Wir stehen im regelmäßigen Austausch mit Herrn Maatz von der Kreisverkehrsgesellschaft Offenbach und haben im Bezug auf diese Problematiken aus gespannt die Entwicklung des Hoppers verfolgt, welchen uns Herr Maatz bei unserer 123. Sitzung erstmals vorstellte. Hier erkannten wir schon gleich die Problematik, dass die Fahrzeiten des Hoppers auf „tagsüber“ von 5:30 Uhr bis 01:30 Uhr begrenzt sind und dies nachts eine Verschlechterung im Vergleich zum AST darstellt. Diese Kritik gaben wir weiter und veröffentlichten anschließend nach Abschluss der Testphase ein Offenes Feedback zum Hopper. Außerdem gab es im Dezember 2019 ein Gespräch mit Marcel Biederbick von der KvgOF in dem wir erneut die uns zugetragenen Kritikpunkte angesprochen haben.

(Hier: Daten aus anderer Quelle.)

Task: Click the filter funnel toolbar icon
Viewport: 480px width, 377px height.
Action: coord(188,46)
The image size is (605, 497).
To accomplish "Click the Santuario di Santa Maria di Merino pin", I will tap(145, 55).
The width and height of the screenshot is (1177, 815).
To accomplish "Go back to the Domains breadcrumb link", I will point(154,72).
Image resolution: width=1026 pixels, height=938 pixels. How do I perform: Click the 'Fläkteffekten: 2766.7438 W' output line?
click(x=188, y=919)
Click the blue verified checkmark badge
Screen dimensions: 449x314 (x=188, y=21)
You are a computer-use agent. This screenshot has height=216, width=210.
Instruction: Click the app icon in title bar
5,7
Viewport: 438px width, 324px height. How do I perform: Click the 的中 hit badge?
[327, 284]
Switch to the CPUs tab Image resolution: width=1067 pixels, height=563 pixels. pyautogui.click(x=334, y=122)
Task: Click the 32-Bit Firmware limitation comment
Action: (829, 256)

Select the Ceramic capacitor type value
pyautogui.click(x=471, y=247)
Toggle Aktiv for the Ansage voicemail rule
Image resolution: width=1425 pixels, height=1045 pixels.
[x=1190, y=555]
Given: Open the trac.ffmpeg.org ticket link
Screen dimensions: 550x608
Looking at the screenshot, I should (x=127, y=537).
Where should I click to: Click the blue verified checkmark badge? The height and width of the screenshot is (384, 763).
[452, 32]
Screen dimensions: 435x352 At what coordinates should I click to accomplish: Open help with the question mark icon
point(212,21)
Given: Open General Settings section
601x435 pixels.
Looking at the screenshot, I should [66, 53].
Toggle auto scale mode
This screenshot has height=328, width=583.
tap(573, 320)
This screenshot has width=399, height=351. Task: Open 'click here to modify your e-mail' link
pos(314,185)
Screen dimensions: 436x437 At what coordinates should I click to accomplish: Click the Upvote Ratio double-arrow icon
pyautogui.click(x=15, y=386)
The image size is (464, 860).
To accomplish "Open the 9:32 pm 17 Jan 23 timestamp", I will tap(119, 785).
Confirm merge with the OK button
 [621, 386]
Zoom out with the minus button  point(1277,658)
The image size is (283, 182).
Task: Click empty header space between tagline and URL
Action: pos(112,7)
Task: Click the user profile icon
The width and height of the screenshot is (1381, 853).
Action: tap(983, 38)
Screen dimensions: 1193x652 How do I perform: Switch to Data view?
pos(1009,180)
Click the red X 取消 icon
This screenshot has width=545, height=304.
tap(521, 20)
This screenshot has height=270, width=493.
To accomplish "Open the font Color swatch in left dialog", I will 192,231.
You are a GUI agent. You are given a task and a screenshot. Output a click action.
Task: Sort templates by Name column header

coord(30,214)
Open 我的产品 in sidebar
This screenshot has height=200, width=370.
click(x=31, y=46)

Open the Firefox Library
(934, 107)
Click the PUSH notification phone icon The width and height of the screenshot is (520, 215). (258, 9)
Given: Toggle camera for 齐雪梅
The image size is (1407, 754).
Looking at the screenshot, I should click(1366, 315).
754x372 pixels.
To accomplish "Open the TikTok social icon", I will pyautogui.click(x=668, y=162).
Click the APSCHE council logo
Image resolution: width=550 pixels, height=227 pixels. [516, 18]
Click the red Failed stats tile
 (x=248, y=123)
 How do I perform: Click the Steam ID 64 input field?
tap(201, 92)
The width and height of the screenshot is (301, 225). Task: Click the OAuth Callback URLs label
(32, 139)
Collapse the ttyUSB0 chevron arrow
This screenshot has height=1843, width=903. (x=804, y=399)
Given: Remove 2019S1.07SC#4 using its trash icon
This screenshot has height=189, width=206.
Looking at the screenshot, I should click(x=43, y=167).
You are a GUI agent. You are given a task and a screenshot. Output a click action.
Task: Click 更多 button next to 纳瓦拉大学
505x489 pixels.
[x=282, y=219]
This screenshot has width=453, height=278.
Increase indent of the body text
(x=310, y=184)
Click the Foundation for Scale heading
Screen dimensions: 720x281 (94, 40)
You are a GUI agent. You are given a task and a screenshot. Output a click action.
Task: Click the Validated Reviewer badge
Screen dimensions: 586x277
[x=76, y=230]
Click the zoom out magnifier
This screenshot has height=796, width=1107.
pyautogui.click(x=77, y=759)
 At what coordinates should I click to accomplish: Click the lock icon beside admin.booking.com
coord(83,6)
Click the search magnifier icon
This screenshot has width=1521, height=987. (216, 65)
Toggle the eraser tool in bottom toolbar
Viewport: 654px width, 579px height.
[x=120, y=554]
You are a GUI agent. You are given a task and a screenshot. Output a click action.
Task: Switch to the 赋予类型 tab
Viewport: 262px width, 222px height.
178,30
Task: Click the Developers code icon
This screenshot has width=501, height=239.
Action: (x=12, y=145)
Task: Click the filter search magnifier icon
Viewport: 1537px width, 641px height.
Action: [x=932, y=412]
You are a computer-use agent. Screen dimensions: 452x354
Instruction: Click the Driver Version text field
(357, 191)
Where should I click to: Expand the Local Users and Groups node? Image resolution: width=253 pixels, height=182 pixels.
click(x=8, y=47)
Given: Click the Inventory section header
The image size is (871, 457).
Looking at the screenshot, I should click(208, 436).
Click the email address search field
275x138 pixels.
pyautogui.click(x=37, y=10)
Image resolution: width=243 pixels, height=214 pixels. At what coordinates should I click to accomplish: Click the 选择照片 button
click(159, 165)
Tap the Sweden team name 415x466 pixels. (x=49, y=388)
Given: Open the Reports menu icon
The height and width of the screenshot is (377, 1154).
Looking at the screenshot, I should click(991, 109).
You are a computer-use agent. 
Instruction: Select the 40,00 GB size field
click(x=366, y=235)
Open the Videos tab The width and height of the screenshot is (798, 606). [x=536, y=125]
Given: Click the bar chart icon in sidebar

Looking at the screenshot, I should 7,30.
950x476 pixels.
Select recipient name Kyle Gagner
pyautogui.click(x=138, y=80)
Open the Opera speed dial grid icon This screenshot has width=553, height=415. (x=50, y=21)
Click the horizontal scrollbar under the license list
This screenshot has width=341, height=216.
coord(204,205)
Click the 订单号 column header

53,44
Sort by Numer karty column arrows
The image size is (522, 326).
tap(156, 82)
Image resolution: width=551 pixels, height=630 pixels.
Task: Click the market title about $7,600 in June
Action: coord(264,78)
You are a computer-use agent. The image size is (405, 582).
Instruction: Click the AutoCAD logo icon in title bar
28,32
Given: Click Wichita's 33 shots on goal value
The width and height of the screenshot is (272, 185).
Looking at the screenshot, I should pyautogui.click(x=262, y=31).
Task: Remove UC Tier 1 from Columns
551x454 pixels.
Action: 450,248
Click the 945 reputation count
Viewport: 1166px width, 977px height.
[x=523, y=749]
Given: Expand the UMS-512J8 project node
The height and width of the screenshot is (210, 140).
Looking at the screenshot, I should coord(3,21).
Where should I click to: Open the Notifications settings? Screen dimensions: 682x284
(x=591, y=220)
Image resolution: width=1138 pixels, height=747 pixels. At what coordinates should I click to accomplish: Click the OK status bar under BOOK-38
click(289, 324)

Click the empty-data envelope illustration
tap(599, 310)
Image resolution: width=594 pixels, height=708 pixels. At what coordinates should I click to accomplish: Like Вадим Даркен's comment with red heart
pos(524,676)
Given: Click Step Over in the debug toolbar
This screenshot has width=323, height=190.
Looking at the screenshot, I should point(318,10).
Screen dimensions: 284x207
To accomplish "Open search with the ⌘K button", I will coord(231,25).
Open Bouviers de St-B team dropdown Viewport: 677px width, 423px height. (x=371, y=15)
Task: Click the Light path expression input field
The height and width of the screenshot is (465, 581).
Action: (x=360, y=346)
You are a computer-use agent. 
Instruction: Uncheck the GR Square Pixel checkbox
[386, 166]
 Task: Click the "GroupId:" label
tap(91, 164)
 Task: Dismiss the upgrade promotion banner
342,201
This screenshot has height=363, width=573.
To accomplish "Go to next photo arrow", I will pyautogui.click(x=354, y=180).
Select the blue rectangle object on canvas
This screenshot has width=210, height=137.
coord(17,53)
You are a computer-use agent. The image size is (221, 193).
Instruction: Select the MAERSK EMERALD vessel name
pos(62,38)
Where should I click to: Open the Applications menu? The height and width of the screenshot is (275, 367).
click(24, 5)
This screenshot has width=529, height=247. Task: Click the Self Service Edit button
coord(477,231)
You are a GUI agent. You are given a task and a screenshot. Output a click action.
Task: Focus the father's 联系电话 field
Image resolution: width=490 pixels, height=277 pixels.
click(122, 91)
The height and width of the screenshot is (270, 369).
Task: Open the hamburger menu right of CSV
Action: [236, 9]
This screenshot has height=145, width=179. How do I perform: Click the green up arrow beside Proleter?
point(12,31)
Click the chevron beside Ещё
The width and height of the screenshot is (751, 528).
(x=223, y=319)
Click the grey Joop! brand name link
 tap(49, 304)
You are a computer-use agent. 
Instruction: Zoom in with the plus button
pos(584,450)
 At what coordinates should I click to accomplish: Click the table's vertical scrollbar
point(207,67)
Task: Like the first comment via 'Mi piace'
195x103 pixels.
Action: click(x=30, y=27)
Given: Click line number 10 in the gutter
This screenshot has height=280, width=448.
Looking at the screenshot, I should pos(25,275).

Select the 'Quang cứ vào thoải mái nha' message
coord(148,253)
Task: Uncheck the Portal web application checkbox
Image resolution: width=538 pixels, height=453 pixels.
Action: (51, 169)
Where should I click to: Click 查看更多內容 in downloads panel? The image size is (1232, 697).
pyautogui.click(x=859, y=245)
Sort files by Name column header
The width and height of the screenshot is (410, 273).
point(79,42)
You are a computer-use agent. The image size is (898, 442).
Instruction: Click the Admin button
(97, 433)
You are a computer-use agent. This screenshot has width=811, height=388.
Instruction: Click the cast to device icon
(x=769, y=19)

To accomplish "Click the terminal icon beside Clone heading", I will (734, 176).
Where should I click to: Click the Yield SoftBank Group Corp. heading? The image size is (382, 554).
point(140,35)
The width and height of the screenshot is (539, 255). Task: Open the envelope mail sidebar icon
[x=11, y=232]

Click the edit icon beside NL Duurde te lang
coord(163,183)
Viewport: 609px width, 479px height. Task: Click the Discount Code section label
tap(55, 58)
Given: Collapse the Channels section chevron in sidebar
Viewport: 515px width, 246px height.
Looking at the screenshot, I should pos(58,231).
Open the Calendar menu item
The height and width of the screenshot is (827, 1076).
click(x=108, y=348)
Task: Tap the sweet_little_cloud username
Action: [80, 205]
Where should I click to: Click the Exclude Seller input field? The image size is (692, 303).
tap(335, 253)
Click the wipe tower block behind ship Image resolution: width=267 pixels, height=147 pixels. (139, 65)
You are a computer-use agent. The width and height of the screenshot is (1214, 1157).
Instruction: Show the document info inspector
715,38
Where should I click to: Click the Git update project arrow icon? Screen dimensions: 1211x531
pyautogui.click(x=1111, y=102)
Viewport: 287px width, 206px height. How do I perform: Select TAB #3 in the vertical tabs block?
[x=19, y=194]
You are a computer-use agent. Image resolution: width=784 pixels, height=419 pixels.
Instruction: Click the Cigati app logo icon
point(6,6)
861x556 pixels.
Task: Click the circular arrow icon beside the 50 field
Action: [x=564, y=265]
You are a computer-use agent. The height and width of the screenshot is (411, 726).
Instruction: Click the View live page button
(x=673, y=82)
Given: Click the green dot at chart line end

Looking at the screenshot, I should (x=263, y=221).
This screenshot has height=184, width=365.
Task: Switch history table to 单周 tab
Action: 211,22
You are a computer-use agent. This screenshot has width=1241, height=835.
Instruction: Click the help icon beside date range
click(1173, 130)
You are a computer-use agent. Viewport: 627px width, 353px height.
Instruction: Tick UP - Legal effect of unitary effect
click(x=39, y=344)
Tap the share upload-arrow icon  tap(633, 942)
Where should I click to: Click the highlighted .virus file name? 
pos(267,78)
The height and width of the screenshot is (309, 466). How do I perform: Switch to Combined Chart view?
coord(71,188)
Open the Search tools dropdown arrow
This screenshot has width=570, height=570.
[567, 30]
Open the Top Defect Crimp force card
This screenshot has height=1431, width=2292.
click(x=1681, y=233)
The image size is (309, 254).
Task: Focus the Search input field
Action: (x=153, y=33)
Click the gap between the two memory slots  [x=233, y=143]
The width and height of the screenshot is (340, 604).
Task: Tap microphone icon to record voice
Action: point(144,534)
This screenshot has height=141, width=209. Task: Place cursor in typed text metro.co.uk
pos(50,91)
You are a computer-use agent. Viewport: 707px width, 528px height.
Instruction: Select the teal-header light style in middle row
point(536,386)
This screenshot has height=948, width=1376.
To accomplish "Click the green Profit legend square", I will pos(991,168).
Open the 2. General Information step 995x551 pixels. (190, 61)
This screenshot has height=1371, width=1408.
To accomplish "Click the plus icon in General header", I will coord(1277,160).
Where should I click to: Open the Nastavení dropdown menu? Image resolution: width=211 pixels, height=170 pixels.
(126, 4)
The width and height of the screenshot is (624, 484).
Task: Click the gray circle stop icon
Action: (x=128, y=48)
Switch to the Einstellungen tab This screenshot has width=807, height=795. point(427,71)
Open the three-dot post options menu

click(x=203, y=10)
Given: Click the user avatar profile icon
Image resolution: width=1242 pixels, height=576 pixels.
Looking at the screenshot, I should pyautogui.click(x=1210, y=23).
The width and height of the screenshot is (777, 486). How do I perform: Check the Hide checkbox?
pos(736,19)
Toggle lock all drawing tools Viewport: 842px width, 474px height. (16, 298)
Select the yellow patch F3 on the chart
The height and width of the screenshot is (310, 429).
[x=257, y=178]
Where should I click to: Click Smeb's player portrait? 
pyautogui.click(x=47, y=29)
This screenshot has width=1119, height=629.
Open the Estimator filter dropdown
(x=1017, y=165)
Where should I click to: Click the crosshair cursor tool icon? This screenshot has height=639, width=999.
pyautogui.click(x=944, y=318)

Weshalb ist noch nichts umgesetzt?

Der Vorschlag den Betrieb am Wochenende auf 1-2h zu verlängern wurde erstmal zurückgestellt, da es im Moment größere „Baustellen“ am Tagesbetrieb gibt und man auch keine Konkurrenz zu einem Taxiunternehmen werden möchte. Das ein Taxi um einiges teuer ist als der Hopper ist Ihnen bewusst. In anderen Bereichen konnte sich der Hopper allerdings schon verbessern. Die Zahlungsmöglichkeiten wurden erweitert, und es können Vorrausbuchungen bis zu 1,5 Stunden vor der Fahrt vorgenommen werden.

Was planen wir für die Zukunft?

Wir stehen weiterhin in engem Austausch mit der kvgOf und werden unsere Kritik äußern. Gerne könnt ihr uns auch wie gehabt Beispiele nennen, wo der ÖPNV und insbesondere der Hopper noch nicht wie gewünscht funktioniert.